Ein richtig falsches Mutterleben
Keinen Apfel, sondern eine Birne aus der Obstschale genommen – das war heute einer meiner ersten Fehler. Dieses Obststück, gestern noch gewünscht, heute grundverkehrt, wagte ich auf einem Teller zum Frühstück zu servieren. Dann habe ich aufgrund der dringenden, drängenden Nachfrage doch einen Apfel geholt, aber einen roten. Rot war falsch. Grün war auch falsch. Blaue Äpfel gibt es noch nicht, aber Gott sei Dank musste ich kurz darauf erkennen: Apfel ist ohnehin falsch. Frühstück ist falsch. So musste ich das heute in der Früh schon von meinem Kleinkinde lernen.
Meine Verfehlungen hatten damit kein Ende genommen. Denn ich habe bei einem anderen Kind nicht die richtige Hose in der Lade gefunden. Alle sauberen, eingeräumten und passenden Hosen sind blöd. Um 6.20 Uhr nicht in der Lage gewesen, eine neue Hose herbeizuzaubern – Fehler!
Ein Kind daran erinnert, dass eine Englisch-Hausübung abzugeben ist. Hilfe geleistet beim Erstellen dieser Englisch-Hausübung durch rasches Holen von Zettel und Stift. Natürlich habe ich den falschen Stift geholt, vielleicht erkennen Sie ein Muster. Erwähnt, dass der Bus bald fährt. Schuld am Busfahrplan. Schuldig gemacht, wegen Hilfeleistung beim Schultaschen-Einräumen.
Mein Leben, Sie erkennen es, ist voller Verfehlungen. Noch lange bevor ich in der Früh meinen ersten Kaffee ausgetrunken habe, stapeln sich die Sünden.

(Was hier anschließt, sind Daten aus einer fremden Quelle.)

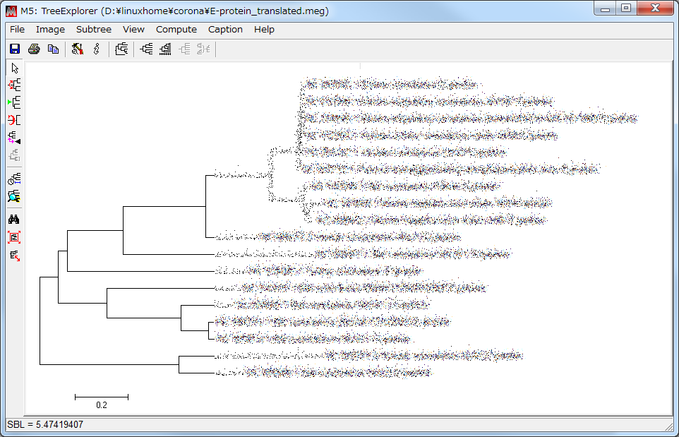Viewport: 679px width, 437px height.
Task: Click the place root tool with green arrow
Action: [15, 102]
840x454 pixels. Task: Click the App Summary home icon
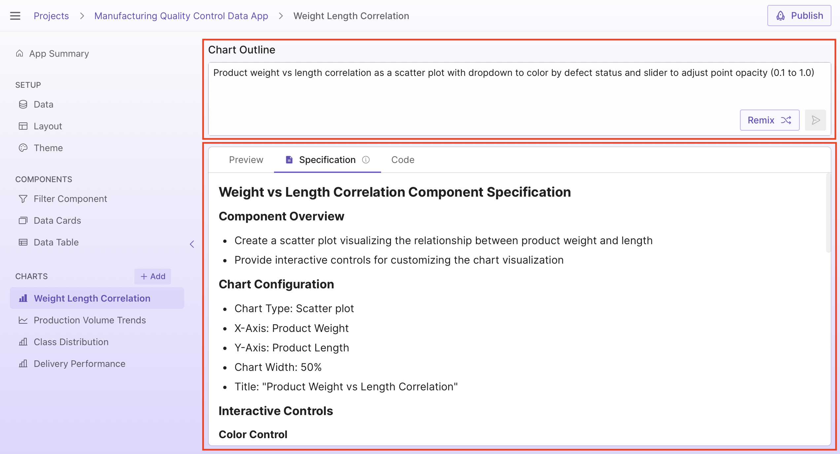pos(20,53)
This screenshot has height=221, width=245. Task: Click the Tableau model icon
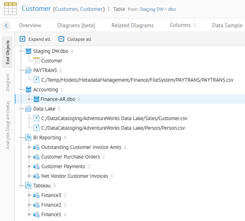coord(28,186)
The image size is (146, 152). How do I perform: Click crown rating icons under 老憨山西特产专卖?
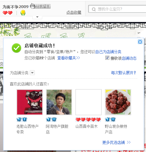[x=22, y=119]
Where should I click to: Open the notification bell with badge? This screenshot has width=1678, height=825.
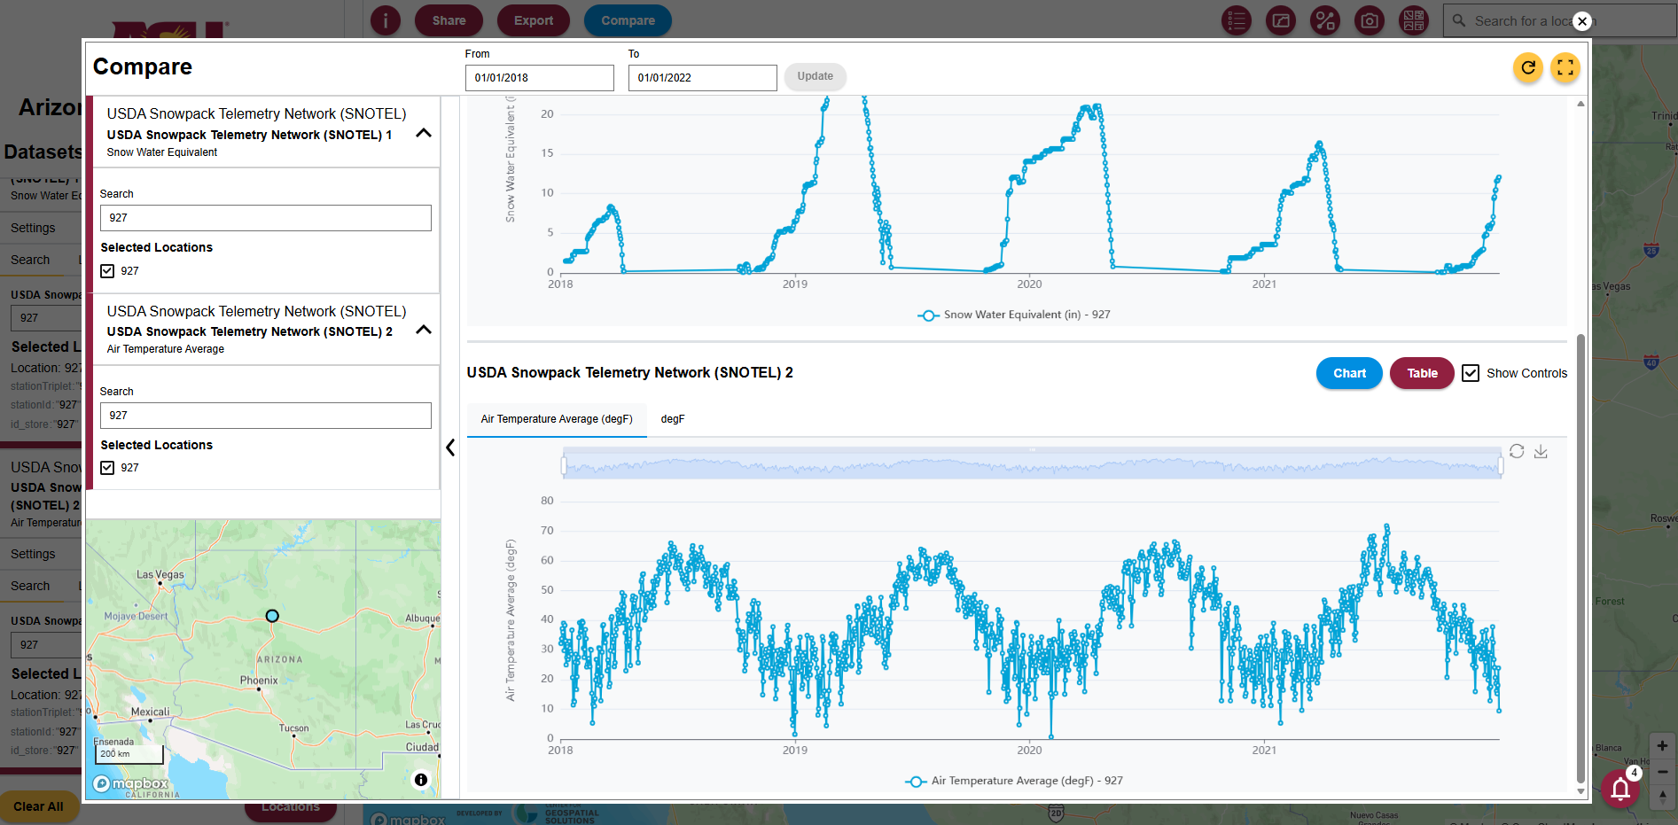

Und wenn Sie jetzt denken, es liegt nicht an mir, sondern an den Nachwüchsen – ich schwöre, wenn jemand anderer Hosen vorgeschlagen, Äpfel geschnitten oder an den Bus erinnert hätte, dann wäre die Reaktion ein freundliches Lächeln, wahrscheinlich sogar gefolgt von einem "Danke" gewesen. Nur bei der Mama schaut das anders aus. Und – um das Ganze besonders trickreich zu gestalten – in vielen Situationen muss es einfach auch die Mama sein. Da ist kein anderer gut genug, da darf kein anderer an der gestellten Aufgabe scheitern. "Alles halb so schlimm", beruhigen Psychologen. Kinder würden dieses Verhalten nur zeigen, weil sie sich bei der Mama sicher fühlten, weil sie dort Druck und Dampf ablassen könnten. Weil sie nach all dem guten und gruppenkompatiblen Benehmen, das von ihnen in vielen Situationen verlangt wird, auch einmal aufgestauten Gefühlen Platz geben müssten.
Als Zeichen des Vertrauens und der bedingungslosen Liebe solle man es sehen, wenn das Kind ausgerechnet bei der Mutter zeigt, was noch alles in ihm steckt. Also bewerte ich auch neu, was das jüngste Familienmitglied neulich streng zu mir sagte: "Mama! Nicht atmen!"